Corona is here to stay, learn to live with it. Healthy people over medicated is stupid. 

 

 

Posted
18 minutes ago, SCBills said:

We both believe our country is in decline.   However there is a difference.  I view it from a Libertarian POV and you, from an Authoritarian POV.  
 

And that kind of proves oldmanfan's point. The Libertarian view has been in ascendancy since the 1960s. It is extremely skeptical of government initiatives.
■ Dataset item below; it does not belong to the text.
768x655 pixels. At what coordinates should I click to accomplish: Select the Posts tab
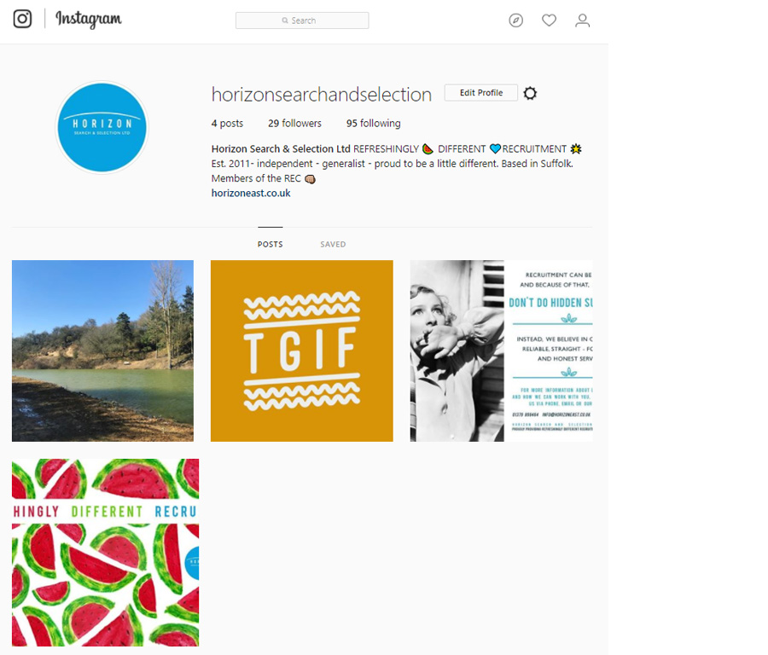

To that extent it rejects the kind of communitarian viewpoint that oldmanfan believes was the core of the American project, or Great American Experiment, or whatever you want to call it - a shared viewpoint that this country has a greater purpose, a shared purpose, that requires individual sacrifice and some limits on individual liberties in service of that common purpose.

Posted
7 minutes ago, oldmanfan said:

Each year in the United States, RSV leads to on average approximately 58,000 hospitalizations1 with 100-500 deaths among children younger than 5 years old2 and 177,000 hospitalizations with 14,000 deaths among adults aged 65 years or older.  As of today Covid has killed about 135 children less than 5 in the US, and there are increasing numbers of children in ICU beds right now.  So I would dispute that RSFV is far more deadly to children.  

 

I advocate for vaccines because the science of vaccines has prevented millions of deaths and long term disease.  The development of effective vaccinations is one of the great scientific and medical achievements of all times.  You are absolutely correct that children, thank God, were not as likely, in fact far less likely, to die from Covid, and I advocated just a few months ago to just open schools up because they were at such low risk.  But then the delta variant hit and it changed my perspective.  In my experience, the kids overall adapt to the masks far easier than we adults do, except when parents use their own kids as political pawns as we're seeing now.

 

Do I think vaccines should be mandated?  Yes, for diseases that offer a high rate of death and disability for the country as a whole, and for which we have no treatments or cures.   Look at the positive effect the polio vaccine, smallpox, measels and mumps vaccines have had for our society.  I put Covid in that category.  For other diseases that don't carry that kind of toll,  don't think there should be mandates.  Shingles, for example.  I should get mine, but I haven't, and if I get shingles it affects me.  If I choose to not get the Covid vaccine and I get infected, the data indicate I share it with on average 8 more people.   

 

So I have libertarian leanings on some things, but saving people's lives I don't.  If we could quarantine off the idiot anti-vaxers and let Darwin do his work, fine.  But we can't.


So, to be clear, you’d mask children every year due to RSV?

 

Also, to be clear, you’d mandate annual flu vaccines as well as the, now, annual covid vaccines?